* [SOURCE EXCERPT]:
******

I definitely agree with Heather. Me, I want to inspire people. Even if it's in the smallest of ways. I want to say what I mean and mean what I say and get at least one person to listen. We've all been inspired by someone in our lives, and I want to be that person.
Ronan Harris of the famed EDM band VNV Nation once penned, "At the end of days, at the end of time, when the sun burns out, will any of this matter? Who will be there to remember who we were? Who will be there to know that any of this had meaning for us?" Perhaps it's more of a fatalistic way of viewing life, but I tend to look at it that way. That kept in mind, I think the noblest thing a person can do is to live for himself and to seek whatever makes him happy. Life, liberty, and the pursuit of happiness, you know. Assuming that you are somewhere on the spectrum of what today's societies have defined as "healthy" (or, at the very least, "normal," as the two are not synonymous), then making yourself happy should also include making other people happy. You should not live to make an impact on the world if the process doesnt leave you happy. If you wish to make an impact on the world because it would make you happy, then that's a different story, and I say go for it. Because you will die. Eventually, you will be forgotten, despite your sincerest efforts --perhaps because people have stopped caring or because the universe will terminate just as it was created. Bottom Line: Live for you, man. xx Wreybies, as always, contributes to the discussion with wonderful insight that makes me think. We must think with our brains and not our hearts if our interest is indeed the greater good and the betterment of the world. Programs like the world food bank and the like just dont work. The ship is sinking, and the number of lifeboats is finite. Suffering is inescapable; rejecting that absolute truth is delusional. Perhaps it is noble to search for the social cure, but it isnt rational. (So is it really noble?) Shall I stop myself now?

******

* [DATA BLOCK]:
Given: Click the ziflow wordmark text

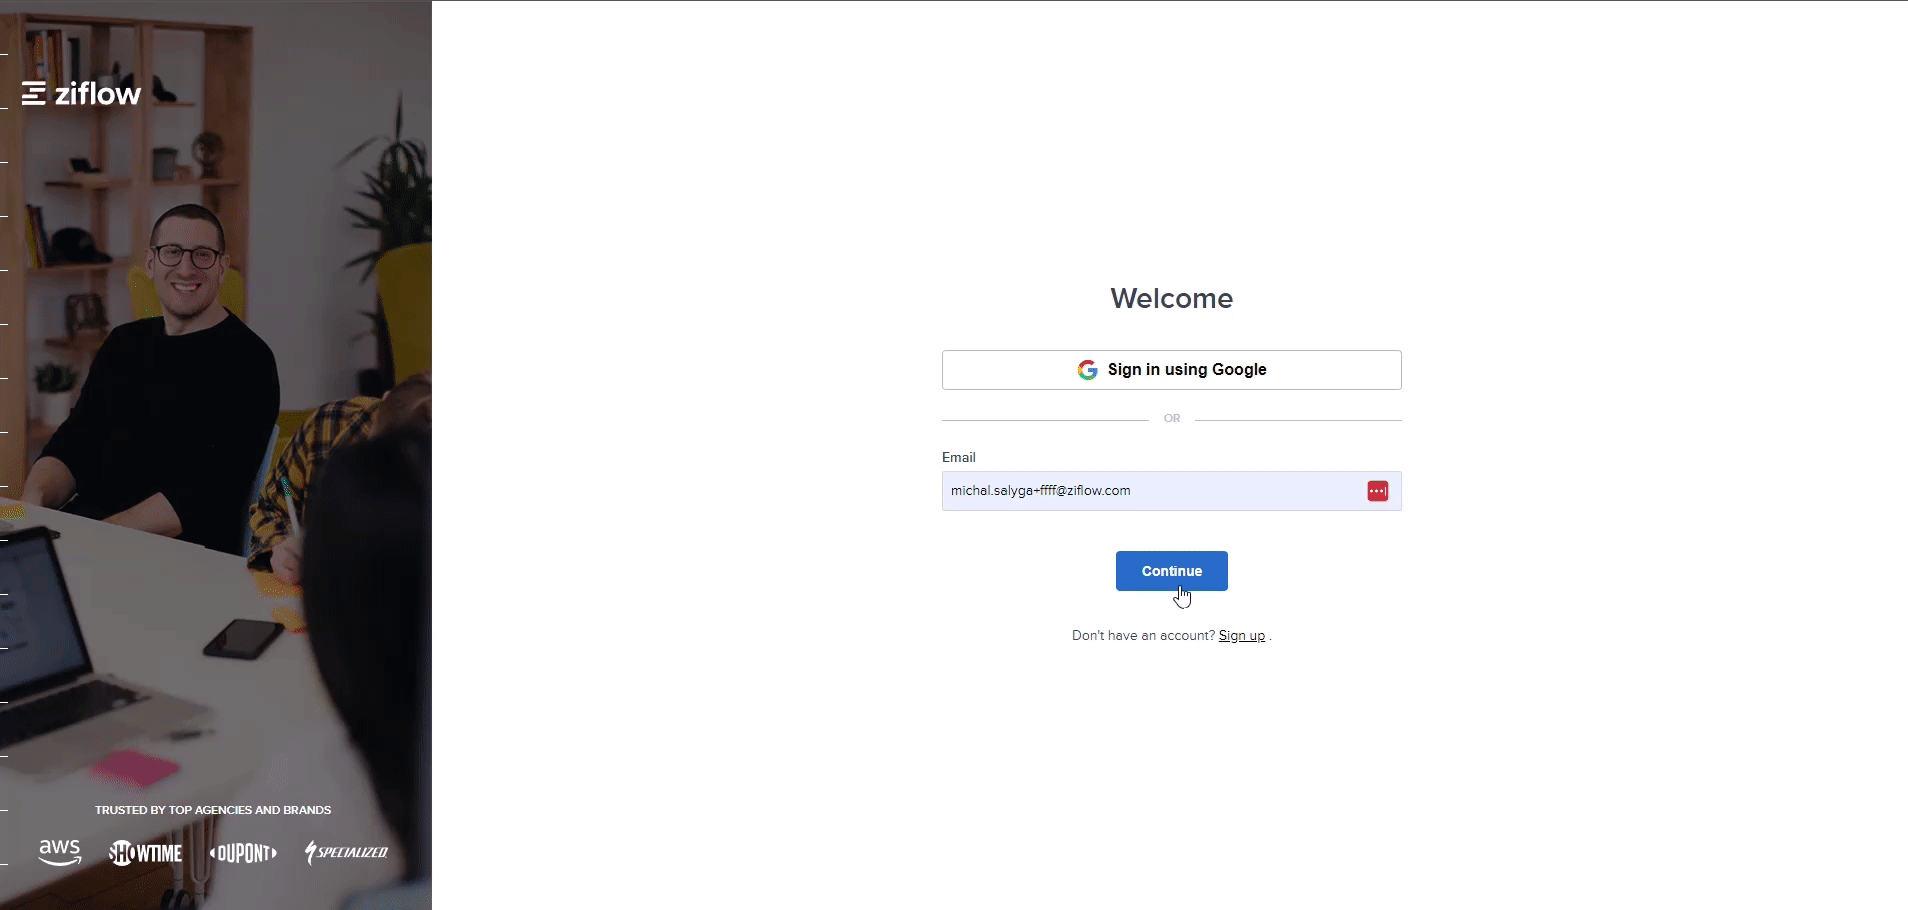Looking at the screenshot, I should pyautogui.click(x=97, y=94).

******

* [CHALLENGES]:
• a. In the post, what band is Ronan Harris part of?
• b. Echo a stretch of the post word for word, beginning at "I definitely agree" and stopping after "be that person.".

* [EXERCISE ANSWERS]:
• a. VNV Nation

• b.
I definitely agree with Heather. Me, I want to inspire people. Even if it's in the smallest of ways. I want to say what I mean and mean what I say and get at least one person to listen. We've all been inspired by someone in our lives, and I want to be that person.